While previous studies have shown that physical activity decreases the chances of having a stroke, the new study focused on what kind of exercise might be most beneficial for women.
"This certainly speaks to walking for a certain amount of time and walking briskly as well," said Jacob Sattelmair, lead author of the study and a doctoral student at Harvard School of Public Health in Boston.
Those walking at a brisk pace should be able to talk — but not sing, he said.

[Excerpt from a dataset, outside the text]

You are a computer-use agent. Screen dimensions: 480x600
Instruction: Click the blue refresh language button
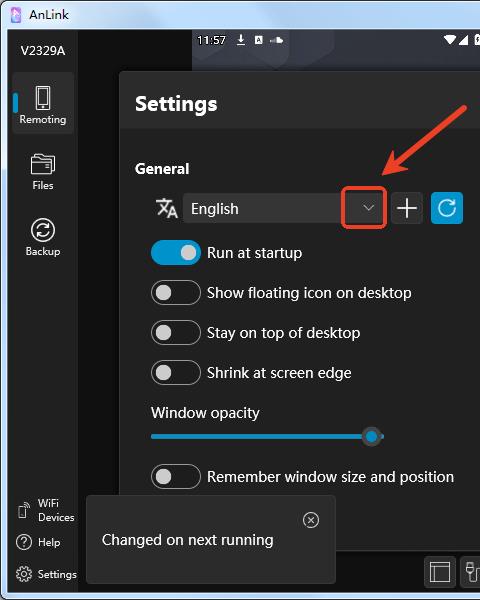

The research involved about 39,000 female health workers 45 or older enrolled in the Women's Health Study. The women were periodically asked about their physical activity. During 12 years of follow-up, 579 had strokes.
Besides walking, the study looked at vigorous activities like running, swimming and biking, but researchers didn't find a link between those vigorous activities and a reduced stroke risk. The researcher said there may not have been enough women in that group to show a difference. It's also possible, they said, that moderate activity is better at lowering blood pressure, a strong risk factor for stroke.
The researchers took into account age, aspirin use, smoking and other things that could influence stroke risk.
"I think what's encouraging is that moderate activities are powerfully effective in reducing the risks of stroke," said Dr. Anand Rohatgi, a cardiologist at the University of Texas Southwestern Medical Center in Dallas.
In addition to high blood pressure, risk factors for stroke include heart disease, Type 2 diabetes and obesity.
"The things that directly correlate with stroke are improved with physical activity," Rohatgi said. "They all line up."
Dr. Tracy Stevens, director of Saint Luke's Muriel I. Kauffman Women's Heart Center in Kansas City, Mo., said people can see the benefits of exercise by taking their blood pressure after exercising to see how much lower it is.
"It takes hard work," she said, adding, "It doesn't have to be anything fancy."
The American Heart Association recommends that adults do 2½ hours a week of moderate-intensity or 75 minutes a week of vigorous aerobic activity or a combination.